» **PROBLEM DESCRIPTION**: Only the lines from the one that contains "Given: Click the" through the last line of the data below should be duplicated, exactly and without pictures.

DATA FOR THE TASK START

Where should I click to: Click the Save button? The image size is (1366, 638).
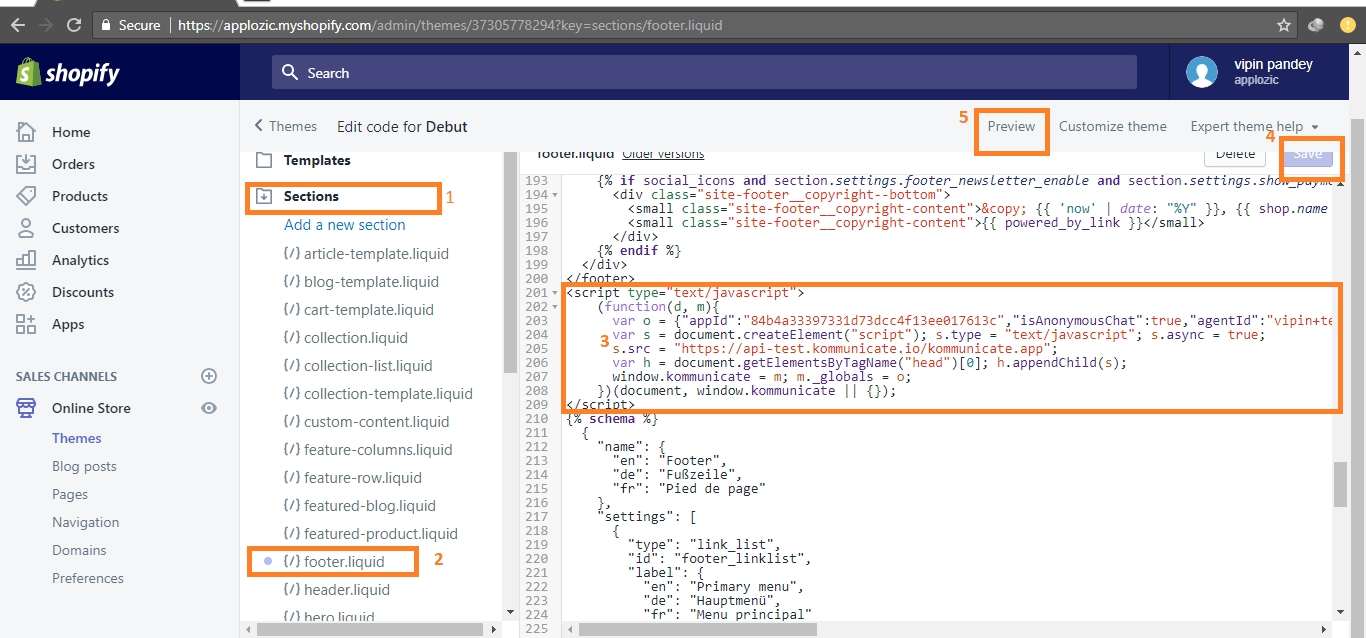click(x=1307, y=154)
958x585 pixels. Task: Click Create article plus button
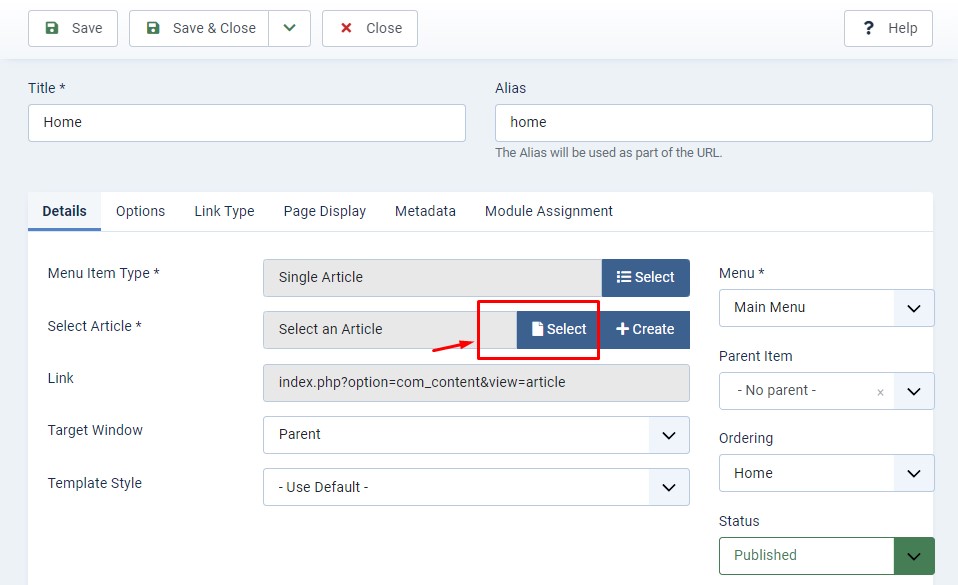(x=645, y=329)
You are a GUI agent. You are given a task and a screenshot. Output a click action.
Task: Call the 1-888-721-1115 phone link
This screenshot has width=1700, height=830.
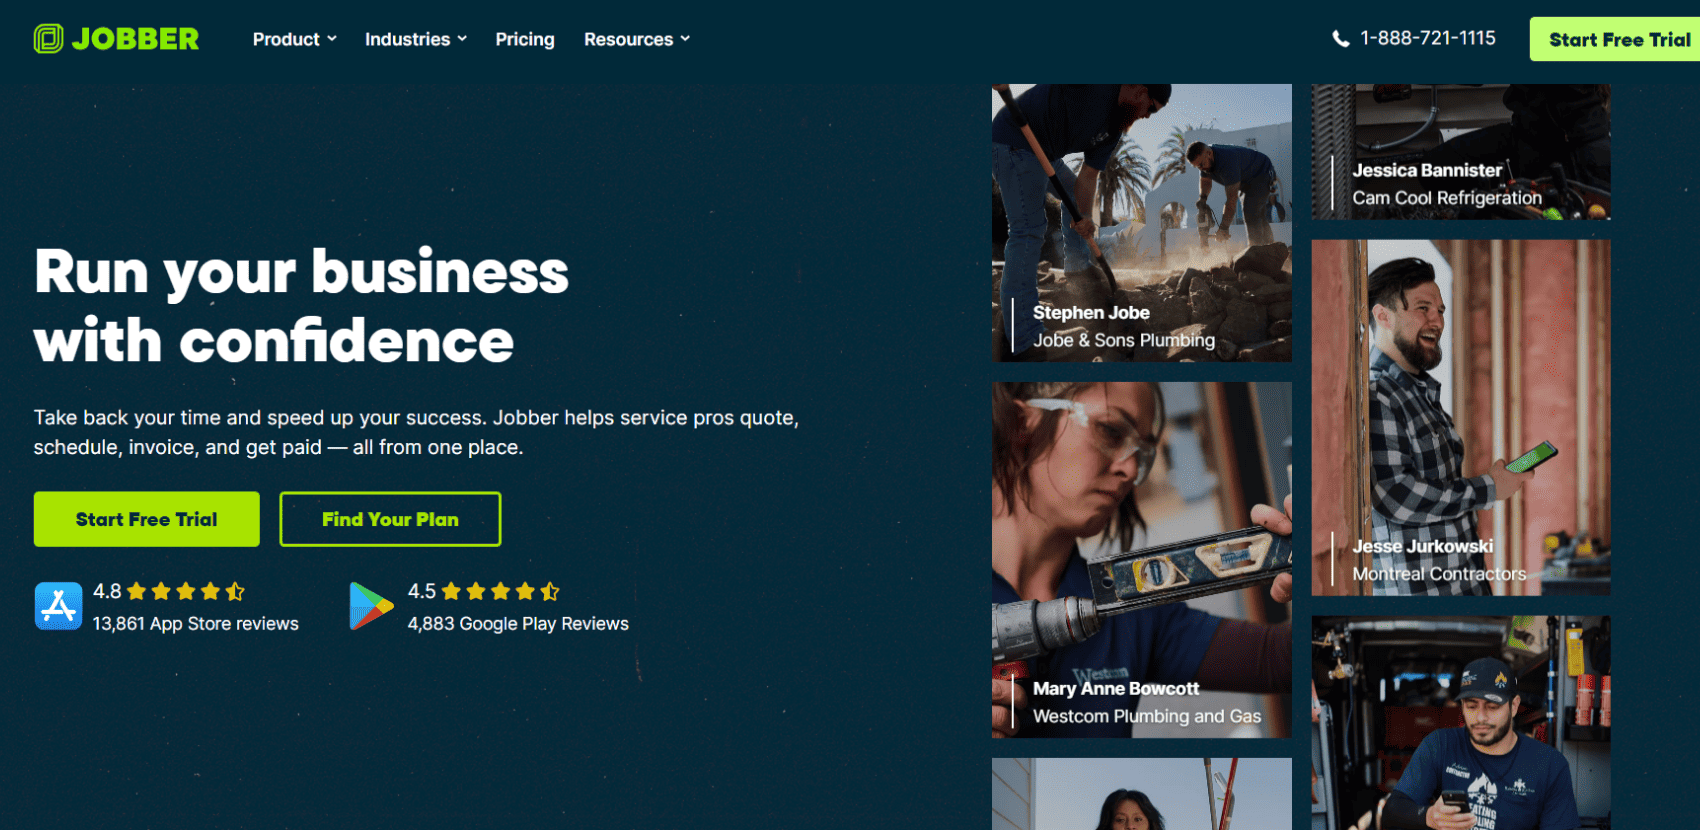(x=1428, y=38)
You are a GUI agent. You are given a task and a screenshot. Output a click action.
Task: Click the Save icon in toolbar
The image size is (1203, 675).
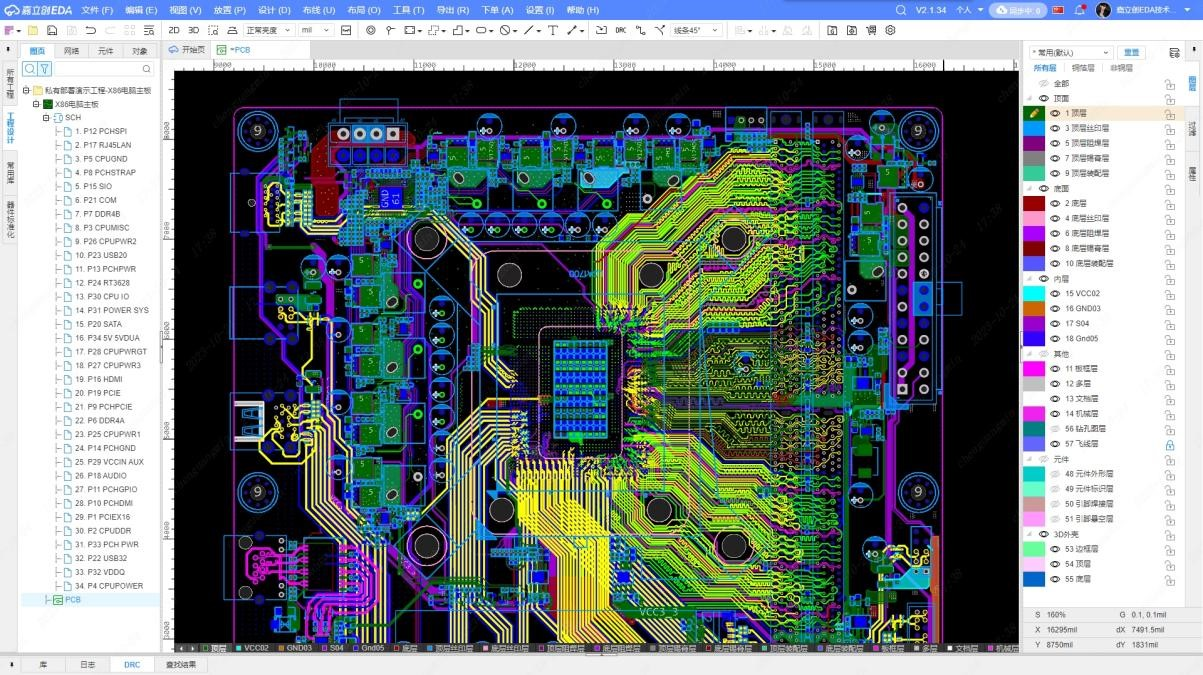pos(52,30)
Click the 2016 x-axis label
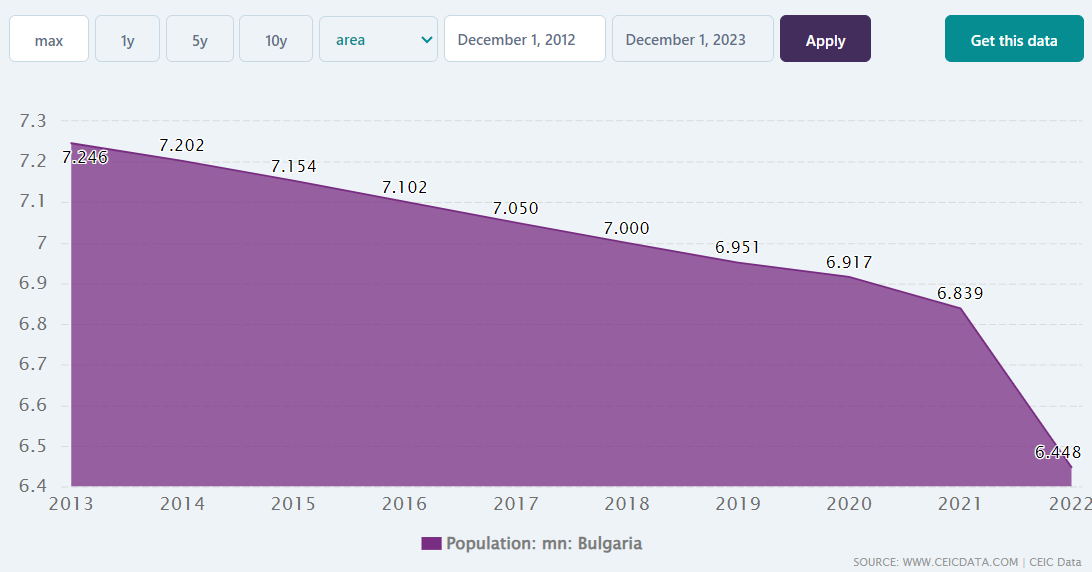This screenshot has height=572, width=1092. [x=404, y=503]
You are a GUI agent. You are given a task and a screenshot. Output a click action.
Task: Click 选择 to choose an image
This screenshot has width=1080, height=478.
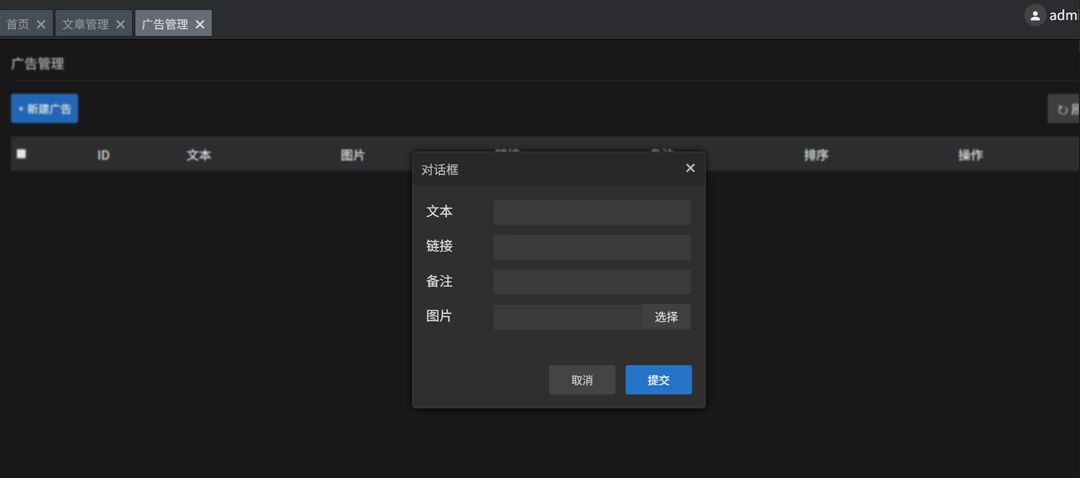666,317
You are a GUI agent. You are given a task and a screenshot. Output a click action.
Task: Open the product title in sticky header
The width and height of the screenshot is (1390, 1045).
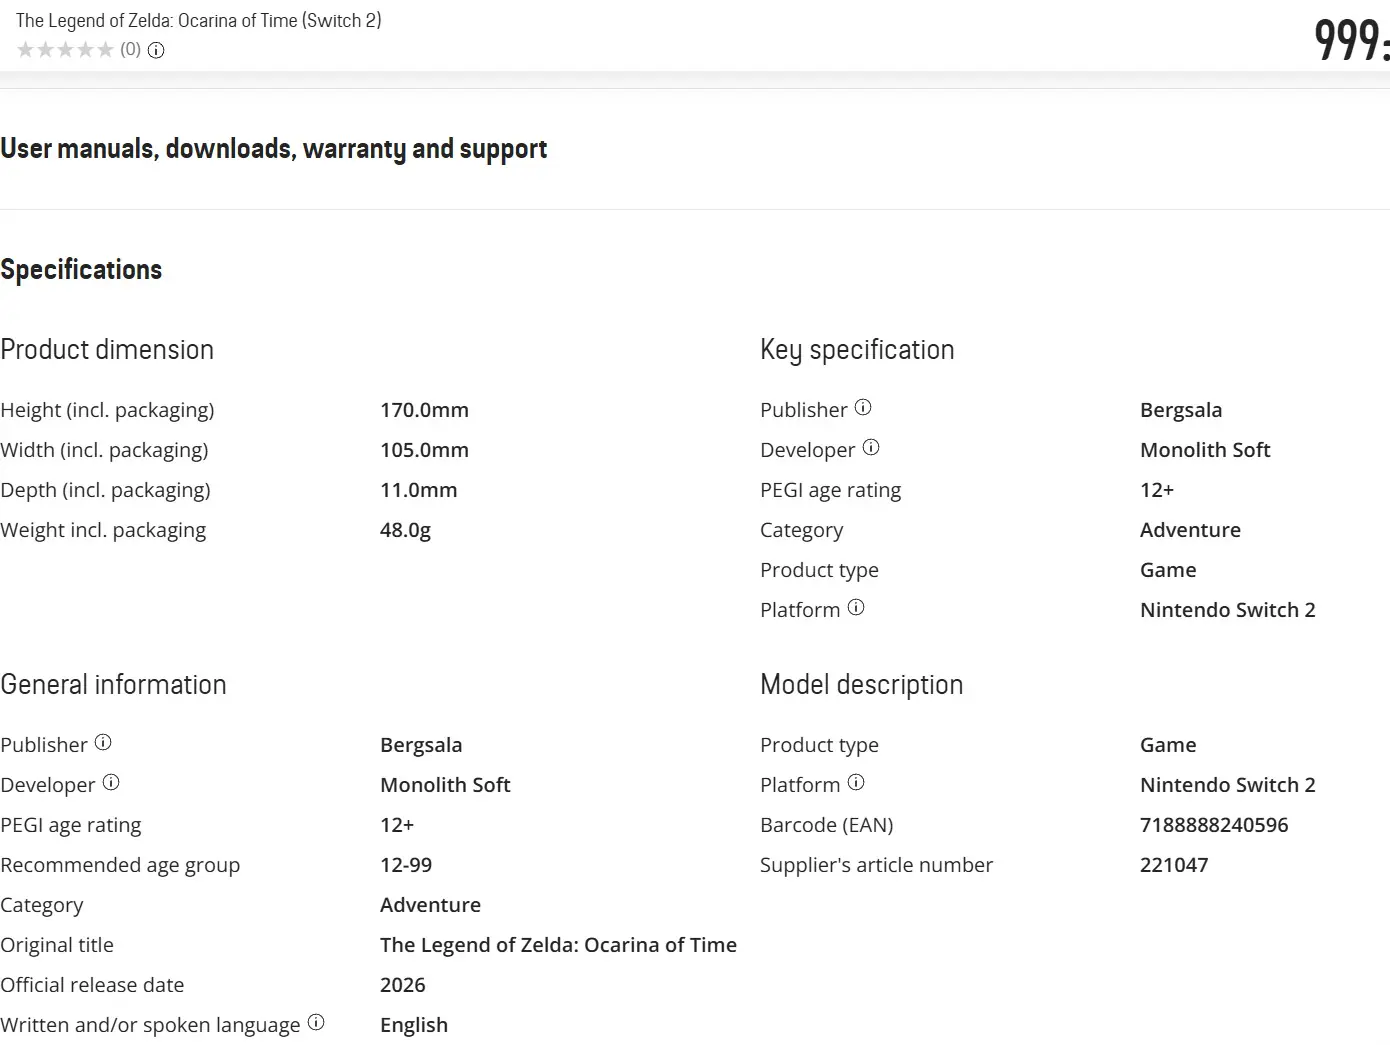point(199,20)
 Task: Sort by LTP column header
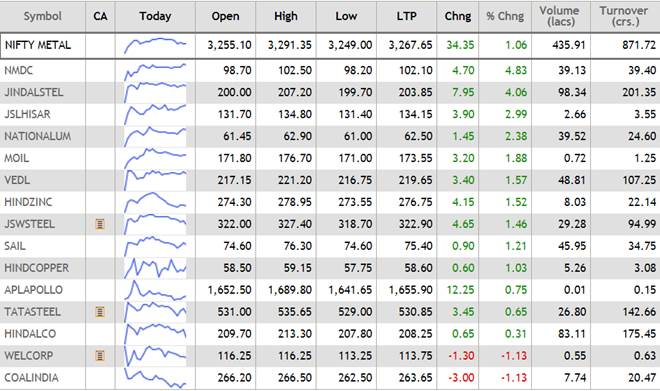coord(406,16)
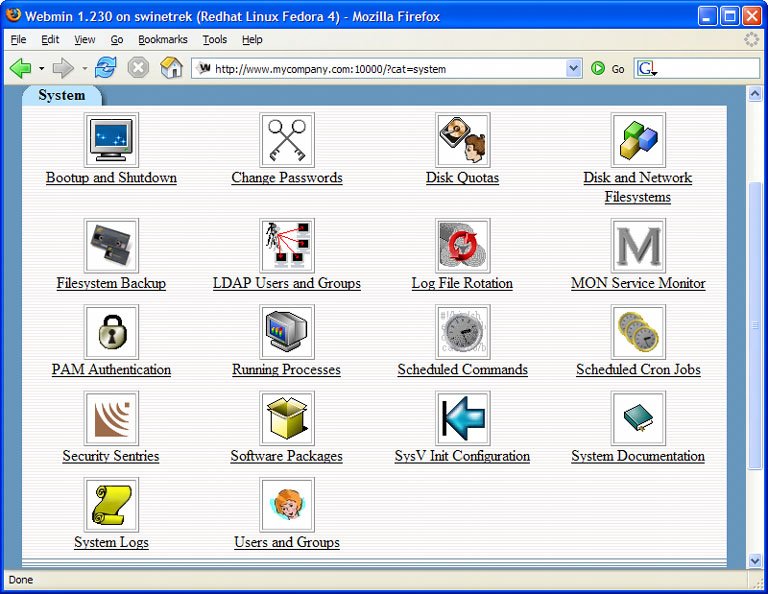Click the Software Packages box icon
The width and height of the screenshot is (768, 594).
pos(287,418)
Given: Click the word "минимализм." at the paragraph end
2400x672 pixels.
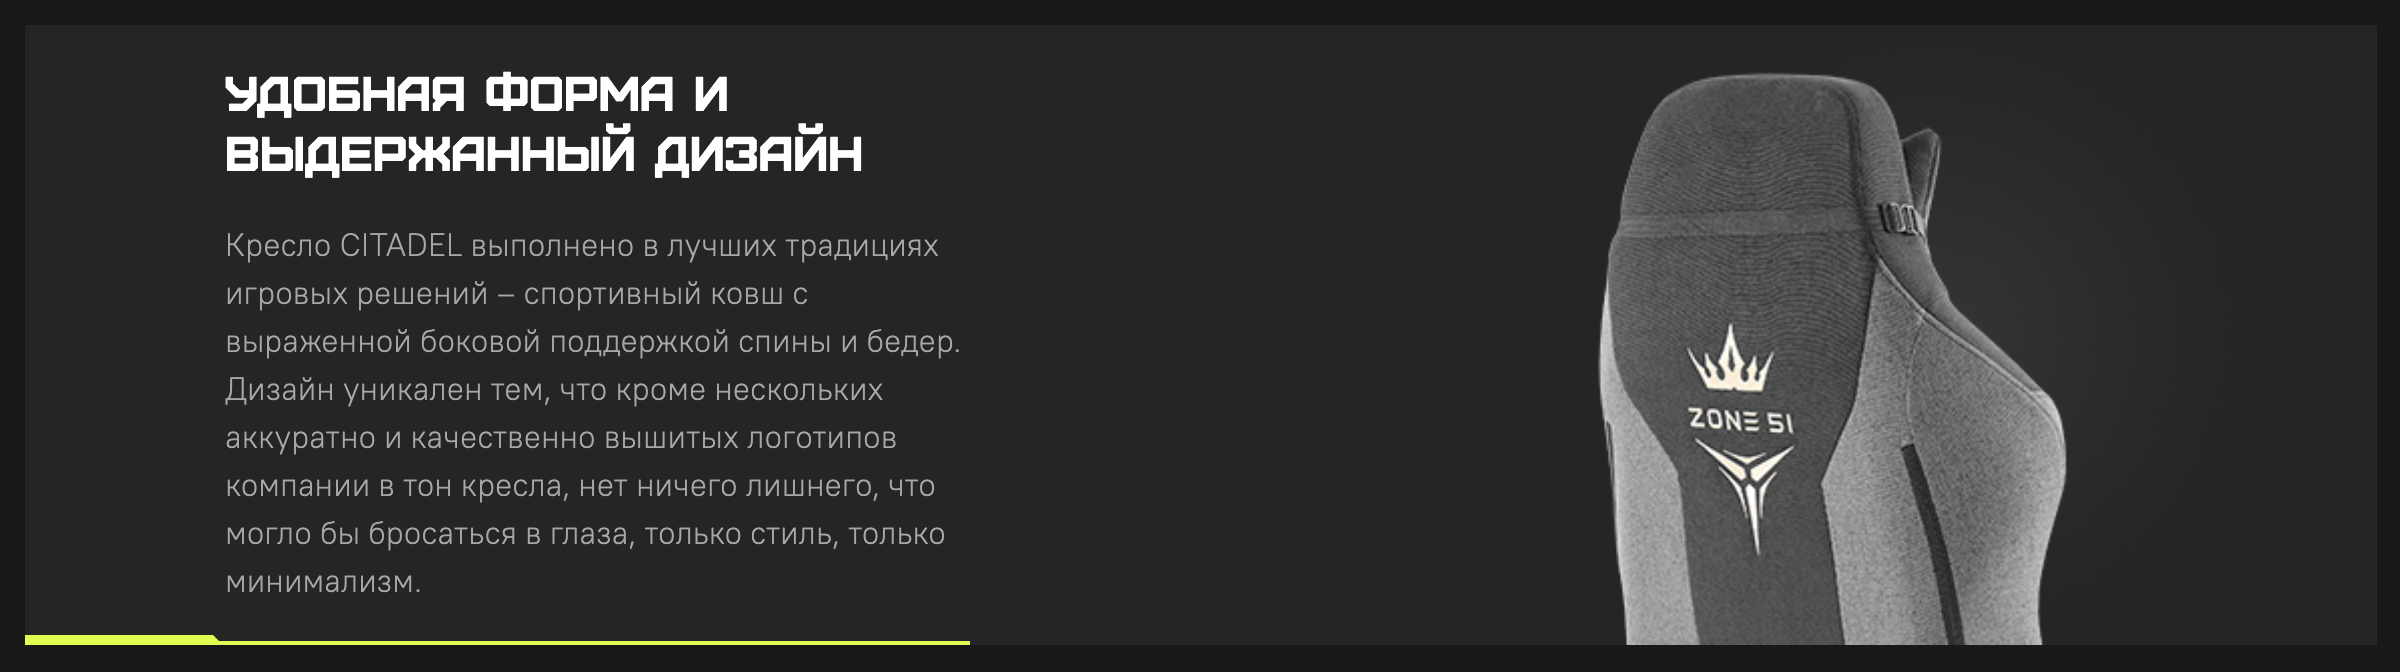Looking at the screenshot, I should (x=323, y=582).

DATA FOR THE TASK END

» **EXERCISE RESPONSE**:
Given: Click the word "минимализм." at the paragraph end
2400x672 pixels.
Looking at the screenshot, I should (x=323, y=582).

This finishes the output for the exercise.